By carefully aggregating partial sums, you can still approximate a normal distribution for the final Z, but you have to ensure data consistency across batches.
How can we validate the quality of our normal approximation in practice?
Implementing checks for the approximation is crucial:
Statistical tests: You can apply normality tests (e.g., Shapiro–Wilk test, Anderson–Darling test) on the generated samples to see if they deviate significantly from a standard normal distribution.
Quantile-quantile (Q-Q) plots: Plotting the empirical quantiles of your generated Z against theoretical normal quantiles is a quick visual check. Deviations in the tails or curvature in the line can reveal problems.
Repeated sampling: Generate multiple batches of Z values and compare their sample means and variances to 0 and 1, respectively.
Pitfall: Even if the test fails at small sample sizes, it might be that n (the number of Bernoulli draws per Z) just isn’t large enough.

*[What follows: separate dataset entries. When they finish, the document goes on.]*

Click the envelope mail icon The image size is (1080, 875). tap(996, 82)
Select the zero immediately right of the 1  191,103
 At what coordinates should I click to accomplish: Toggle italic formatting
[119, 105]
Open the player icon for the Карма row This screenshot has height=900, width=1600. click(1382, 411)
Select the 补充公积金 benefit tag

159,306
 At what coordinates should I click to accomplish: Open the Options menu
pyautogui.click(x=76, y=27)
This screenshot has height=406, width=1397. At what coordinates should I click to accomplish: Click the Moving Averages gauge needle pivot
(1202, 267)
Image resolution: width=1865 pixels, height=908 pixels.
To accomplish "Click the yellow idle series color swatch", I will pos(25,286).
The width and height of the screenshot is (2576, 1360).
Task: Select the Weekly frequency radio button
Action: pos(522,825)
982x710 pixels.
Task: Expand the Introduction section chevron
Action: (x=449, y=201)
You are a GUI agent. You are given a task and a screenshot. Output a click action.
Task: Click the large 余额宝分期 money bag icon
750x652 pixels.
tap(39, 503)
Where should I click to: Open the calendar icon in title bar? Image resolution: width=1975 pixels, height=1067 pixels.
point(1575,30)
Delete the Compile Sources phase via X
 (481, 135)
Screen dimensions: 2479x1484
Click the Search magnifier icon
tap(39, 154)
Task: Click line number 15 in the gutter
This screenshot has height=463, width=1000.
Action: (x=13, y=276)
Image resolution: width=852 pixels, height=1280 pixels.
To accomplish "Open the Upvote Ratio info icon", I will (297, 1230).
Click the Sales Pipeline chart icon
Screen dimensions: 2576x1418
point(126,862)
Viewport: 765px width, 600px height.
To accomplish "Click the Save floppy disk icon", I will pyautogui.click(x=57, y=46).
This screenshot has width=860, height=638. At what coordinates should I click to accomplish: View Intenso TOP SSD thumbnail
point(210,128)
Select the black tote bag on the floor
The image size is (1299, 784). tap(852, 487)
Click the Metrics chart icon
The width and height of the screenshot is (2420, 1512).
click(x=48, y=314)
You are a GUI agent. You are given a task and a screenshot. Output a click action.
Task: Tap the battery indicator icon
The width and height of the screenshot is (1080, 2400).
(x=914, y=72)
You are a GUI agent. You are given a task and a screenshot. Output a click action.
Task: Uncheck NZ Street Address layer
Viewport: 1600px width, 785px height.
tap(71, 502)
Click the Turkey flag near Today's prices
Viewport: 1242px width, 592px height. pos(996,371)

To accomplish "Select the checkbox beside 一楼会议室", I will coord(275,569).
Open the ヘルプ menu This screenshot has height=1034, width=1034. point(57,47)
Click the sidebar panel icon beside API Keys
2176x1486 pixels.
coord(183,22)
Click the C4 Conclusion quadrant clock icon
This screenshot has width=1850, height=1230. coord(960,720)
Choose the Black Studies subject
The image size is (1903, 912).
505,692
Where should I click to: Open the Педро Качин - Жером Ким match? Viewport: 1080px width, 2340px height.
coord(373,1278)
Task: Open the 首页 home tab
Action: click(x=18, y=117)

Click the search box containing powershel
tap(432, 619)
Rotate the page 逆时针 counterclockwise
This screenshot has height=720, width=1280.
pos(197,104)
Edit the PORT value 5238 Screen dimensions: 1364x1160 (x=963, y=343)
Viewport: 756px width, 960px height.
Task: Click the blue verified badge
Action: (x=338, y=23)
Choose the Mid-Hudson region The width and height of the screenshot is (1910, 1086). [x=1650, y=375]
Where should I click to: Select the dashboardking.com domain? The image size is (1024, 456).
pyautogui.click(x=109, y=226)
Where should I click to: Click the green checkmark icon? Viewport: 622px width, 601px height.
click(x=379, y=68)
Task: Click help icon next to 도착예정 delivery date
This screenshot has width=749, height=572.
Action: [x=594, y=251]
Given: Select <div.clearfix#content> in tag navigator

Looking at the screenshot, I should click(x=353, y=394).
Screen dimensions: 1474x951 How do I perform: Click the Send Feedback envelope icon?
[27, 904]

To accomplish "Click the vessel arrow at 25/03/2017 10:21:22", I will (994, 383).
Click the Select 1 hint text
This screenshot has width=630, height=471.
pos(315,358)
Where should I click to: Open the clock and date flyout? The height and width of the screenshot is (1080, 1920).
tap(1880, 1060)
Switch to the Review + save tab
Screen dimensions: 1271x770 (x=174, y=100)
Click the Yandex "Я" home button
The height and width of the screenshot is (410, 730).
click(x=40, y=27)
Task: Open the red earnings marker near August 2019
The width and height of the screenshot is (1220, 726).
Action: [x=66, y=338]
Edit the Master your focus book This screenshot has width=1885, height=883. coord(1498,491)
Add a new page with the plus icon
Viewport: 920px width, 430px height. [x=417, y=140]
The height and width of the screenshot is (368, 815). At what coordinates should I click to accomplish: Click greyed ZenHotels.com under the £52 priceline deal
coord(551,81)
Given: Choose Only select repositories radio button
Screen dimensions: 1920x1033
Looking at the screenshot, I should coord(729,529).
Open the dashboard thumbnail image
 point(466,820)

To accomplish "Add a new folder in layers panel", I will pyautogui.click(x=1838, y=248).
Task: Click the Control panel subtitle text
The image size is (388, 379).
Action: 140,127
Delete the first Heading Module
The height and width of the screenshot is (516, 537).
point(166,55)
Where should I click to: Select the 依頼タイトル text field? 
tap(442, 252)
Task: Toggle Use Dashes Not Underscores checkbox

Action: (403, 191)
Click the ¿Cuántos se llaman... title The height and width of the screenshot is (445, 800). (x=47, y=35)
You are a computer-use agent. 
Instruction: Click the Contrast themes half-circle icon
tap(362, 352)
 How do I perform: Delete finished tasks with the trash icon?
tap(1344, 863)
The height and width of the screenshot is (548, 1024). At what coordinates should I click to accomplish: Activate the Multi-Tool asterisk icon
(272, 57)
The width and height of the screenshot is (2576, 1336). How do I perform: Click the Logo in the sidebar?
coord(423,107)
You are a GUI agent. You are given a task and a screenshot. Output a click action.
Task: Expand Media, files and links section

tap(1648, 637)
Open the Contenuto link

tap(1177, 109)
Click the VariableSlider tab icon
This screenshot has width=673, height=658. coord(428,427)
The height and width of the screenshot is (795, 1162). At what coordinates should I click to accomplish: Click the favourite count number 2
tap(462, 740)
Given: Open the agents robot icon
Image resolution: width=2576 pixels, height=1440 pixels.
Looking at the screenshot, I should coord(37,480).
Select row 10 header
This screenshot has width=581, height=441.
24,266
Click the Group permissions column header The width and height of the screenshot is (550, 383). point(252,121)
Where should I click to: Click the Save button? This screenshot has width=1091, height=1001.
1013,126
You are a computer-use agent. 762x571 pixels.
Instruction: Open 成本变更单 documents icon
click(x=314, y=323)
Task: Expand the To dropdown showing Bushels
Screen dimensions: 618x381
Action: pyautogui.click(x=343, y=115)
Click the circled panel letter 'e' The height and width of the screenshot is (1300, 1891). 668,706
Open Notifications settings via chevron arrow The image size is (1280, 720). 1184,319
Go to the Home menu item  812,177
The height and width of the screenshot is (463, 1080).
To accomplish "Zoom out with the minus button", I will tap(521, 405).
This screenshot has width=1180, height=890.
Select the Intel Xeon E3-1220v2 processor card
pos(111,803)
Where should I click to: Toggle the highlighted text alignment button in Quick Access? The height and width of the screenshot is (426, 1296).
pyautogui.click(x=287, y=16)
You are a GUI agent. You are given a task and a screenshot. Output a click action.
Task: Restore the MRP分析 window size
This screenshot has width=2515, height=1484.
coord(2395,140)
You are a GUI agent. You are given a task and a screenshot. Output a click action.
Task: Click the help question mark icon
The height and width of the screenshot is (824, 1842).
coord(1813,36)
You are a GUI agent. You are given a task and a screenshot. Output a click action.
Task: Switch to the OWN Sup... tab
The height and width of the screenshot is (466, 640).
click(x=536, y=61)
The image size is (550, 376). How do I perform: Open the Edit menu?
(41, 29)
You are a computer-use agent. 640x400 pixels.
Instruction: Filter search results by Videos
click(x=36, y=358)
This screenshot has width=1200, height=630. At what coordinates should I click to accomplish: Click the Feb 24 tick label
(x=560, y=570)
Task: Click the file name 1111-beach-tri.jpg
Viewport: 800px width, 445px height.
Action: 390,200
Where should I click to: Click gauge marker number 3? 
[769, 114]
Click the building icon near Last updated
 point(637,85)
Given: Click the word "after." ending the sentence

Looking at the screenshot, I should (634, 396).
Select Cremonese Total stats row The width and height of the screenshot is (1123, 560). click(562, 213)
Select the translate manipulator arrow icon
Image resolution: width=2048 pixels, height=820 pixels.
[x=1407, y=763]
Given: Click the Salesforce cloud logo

If n is large and the test or Q-Q plot still shows consistent deviations, it might be that p is extreme, or there is bias or correlation in the Bernoulli process.
Are there alternative transformations that could improve the approximation?
Although standardizing the binomial sum is the most direct method, there are more nuanced transformations:
Wilson–Hilferty transformation: Sometimes used for chi-square distributions, but can also be extended to approximate certain discrete distributions.
Edgeworth or Cornish–Fisher expansions: These expansions can correct for skewness and kurtosis beyond the standard normal approximation. They can yield more accurate approximations for moderate n.
Practical significance: If you only need rough normal draws, such expansions might be overkill. But if your application demands high accuracy in distributional tails or mid-range probabilities for moderate n, using expansions could reduce error.
These alternative transformations involve higher-order terms in the expansion of the binomial distribution’s moment generating function and can help address the mismatch in tails or skewness that the bare-bones CLT might overlook.